RADAR JOGJA - Langkah Ketua Palang Merah Indonesia (PMI) DIJ GBPH Prabukusumo tidak mengesahkan dan melantik kepengurusan PMI Kota Jogja sudah sesuai UU nomor 1 tahun 2018 tentang Kepalangmerahan dan AD/ART PMI. Hal itu sudah berkekuatan hukum dengan turunnya kasasi dari Mahkamah Agung nomor 2344 K/Pdt/2023.
"Pekan lalu kami sudah menerima hasil kasasi MA, yang hasilnya langkah kami dinyatakan benar dan tidak keliru berdasarkan UU maupun AD ART," kata pria yang akrab disapa Gusti Prabu itu dalam jumpa pers Kamis (23/11).

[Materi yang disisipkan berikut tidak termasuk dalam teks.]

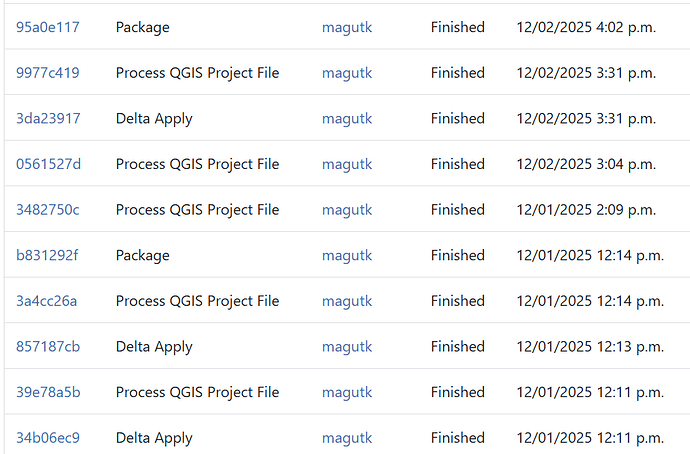Open job link 857187cb
Image resolution: width=690 pixels, height=454 pixels.
[48, 347]
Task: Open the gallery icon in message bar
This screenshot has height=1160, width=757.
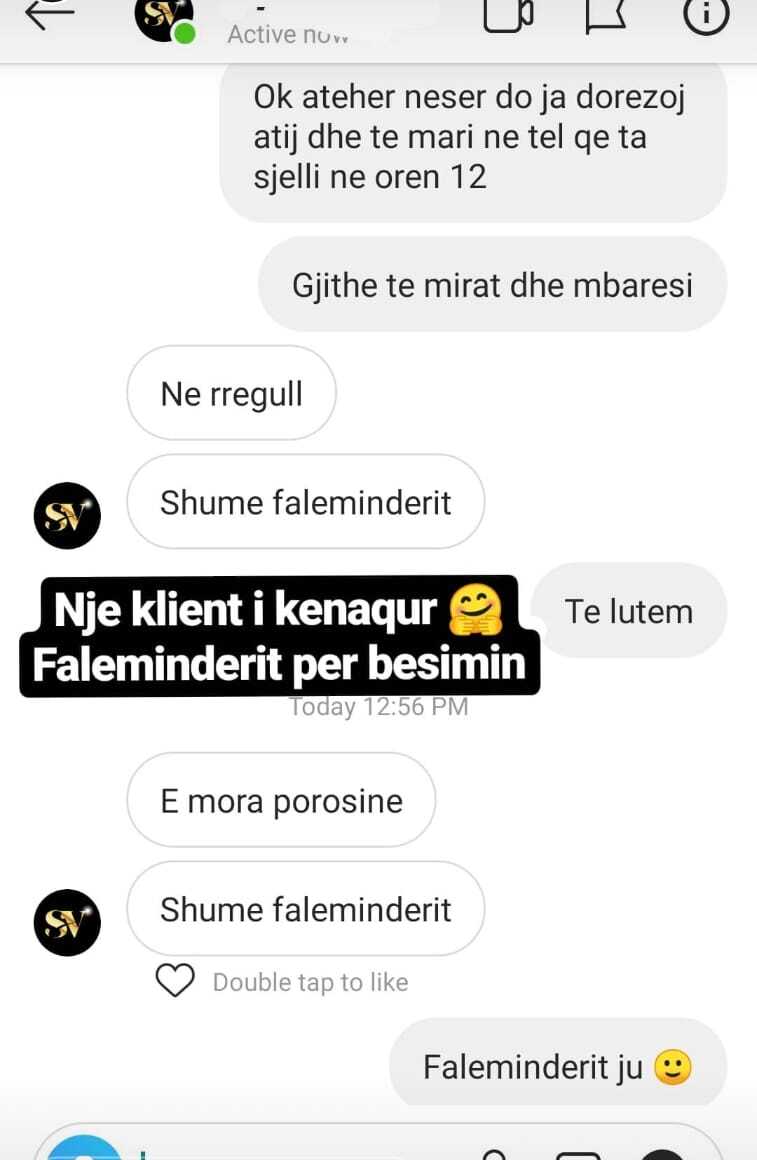Action: [x=578, y=1154]
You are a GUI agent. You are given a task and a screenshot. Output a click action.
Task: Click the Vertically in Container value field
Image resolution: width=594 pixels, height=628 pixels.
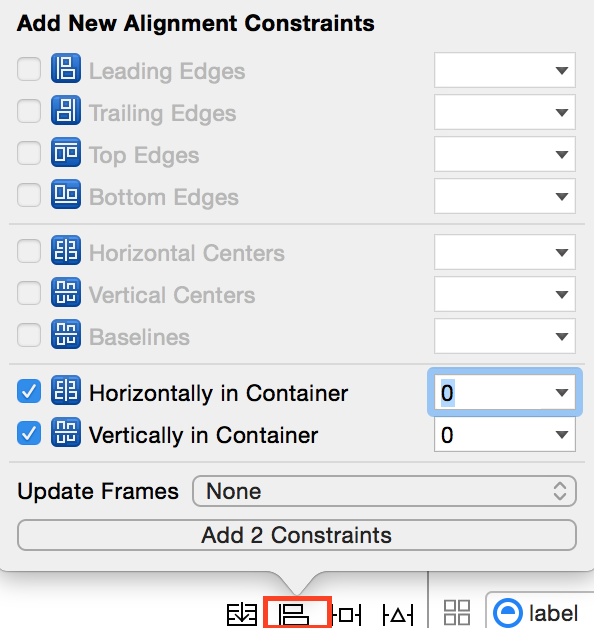505,435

Menurut dia, pascaputusan kasasi MA tersebut 11 dari 14 pengurus PMI tingkat kemantren atau kecamatan di Kota Jogja sudah menemuinya dan meminta maaf. Gusti Prabu menegaskan, apa yang dilakukannya pada 2021 silam dengan tidak mengesahkan dan melantik kepengurusan PMI Kota Jogja sudah sesuai dengan aturan organisasi. "Kami tidak takut karena yang kami lakukan sudah sesuai AD ART PMI," tegasnya.
Pejabat sementara Ketua PMI Kota Jogja Haka Astana yang turut hadir pun mengisahkan kronologis penolakan PMI DIJ mengesahkan kepengurusan PMI Kota Jogja. Diawali pada musyawarah cabang PMI Kota Jogja pada 31 Maret 2021 untuk memilih kepengurusan baru. Tapi pelaksanaannya tidak sesuai AD ART organisasi. Pengurus PMI DIJ sudah meminta untuk disesuaikan dengan AD ART PMI.
"Sudah banyak diskusi, hingga akhirnya ada yang mengatasnamakan relawan mengajukan gugatan ke PN Jogja," tuturnya.
Mantan Kapolda DIJ itu mengatakan, gugatan ke PN Jogja ditolak. Tapi kemudian ada gugatan baru ke PN Sleman. Hasilnya tidak terbukti. Tak puas, mengajukan banding ke Pengadilan Tinggi DIJ. Yang diputuskan oleh majelis hakim gugatan perdata tersebut diputuskan Ketua PMI DIJ tidak melawan hukum. Hingga akhirnya mengajukan kasasi ke MA. "Hasilnya pun sama," tegasnya.
Meski melalui proses yang panjang, Haka yang ditunjuk sebagai pejabat sementara Ketua PMI Kota Jogja sejak Ketua PMI Kota Jogja terpilih mengundurkan diri pada 16 Januari 2023, tak mengganggu kinerja PMI Kota Jogja. "Kendalanya hanya ditagih vendor suruh bayar hutang," ungkapnya.
Hasil audit akuntan publik memang ditemukan, pengurus lama memiliki tanggungan hingga Rp 7,2 miliar. Rekomendasi dari Badan Pengawasan Keuangan dan Pembangunan (BPKP) DIJ pun meminta untuk tidak dibayarkan terlebih dahulu. Karena masih dihitung total kerugian PMI Kota Jogja.
Tapi untuk pelayanan ke masyarakat, Haka memastikan tak ada kendala. Bahkan Klinik Pratama di kantor PMI Kota Jogja baru saja memperoleh akreditasi Paripurna dari Kementerian Kesehatan. Untuk pelayanan darah pun bahkan kini PMI Kota Jogja sudah surplus. Dia menyebut, pelayanan darah tiap bulannya di PMI Kota Jogja mencapai 4.000 kantong darah dari berbagai golongan.
Permintaan mobil unit donor darah pun tiap hari bisa melayani di tiga lokasi. Pihaknya saat ini pun terus melakukan upaya supaya stok darah yang ada tidak expired. Bahkan baru saja mendatangkan unit alat baru untuk pengolahan darah. "Pada intinya kami masih bisa melayani masyarakat," ungkapnya.